What this task involves → Write the records out again, exactly.

Data excerpts →
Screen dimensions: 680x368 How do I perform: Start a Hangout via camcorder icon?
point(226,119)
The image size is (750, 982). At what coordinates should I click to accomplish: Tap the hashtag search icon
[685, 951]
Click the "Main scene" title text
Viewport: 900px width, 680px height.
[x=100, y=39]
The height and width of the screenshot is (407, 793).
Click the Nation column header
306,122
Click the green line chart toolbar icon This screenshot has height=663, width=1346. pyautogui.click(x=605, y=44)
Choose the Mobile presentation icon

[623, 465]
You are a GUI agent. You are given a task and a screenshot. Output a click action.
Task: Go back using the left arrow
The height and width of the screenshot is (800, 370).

Task response →
Screen dimensions: 680x368 How do I perform: Start a Hangout via camcorder icon?
point(226,119)
The image size is (750, 982). At what coordinates should I click to accomplish: Tap the hashtag search icon
[685, 951]
Click the "Main scene" title text
Viewport: 900px width, 680px height.
[x=100, y=39]
The height and width of the screenshot is (407, 793).
Click the Nation column header
306,122
Click the green line chart toolbar icon This screenshot has height=663, width=1346. pyautogui.click(x=605, y=44)
Choose the Mobile presentation icon

[623, 465]
You are a GUI agent. You are given a task and a screenshot. Output a click action.
Task: Go back using the left arrow
The height and width of the screenshot is (800, 370).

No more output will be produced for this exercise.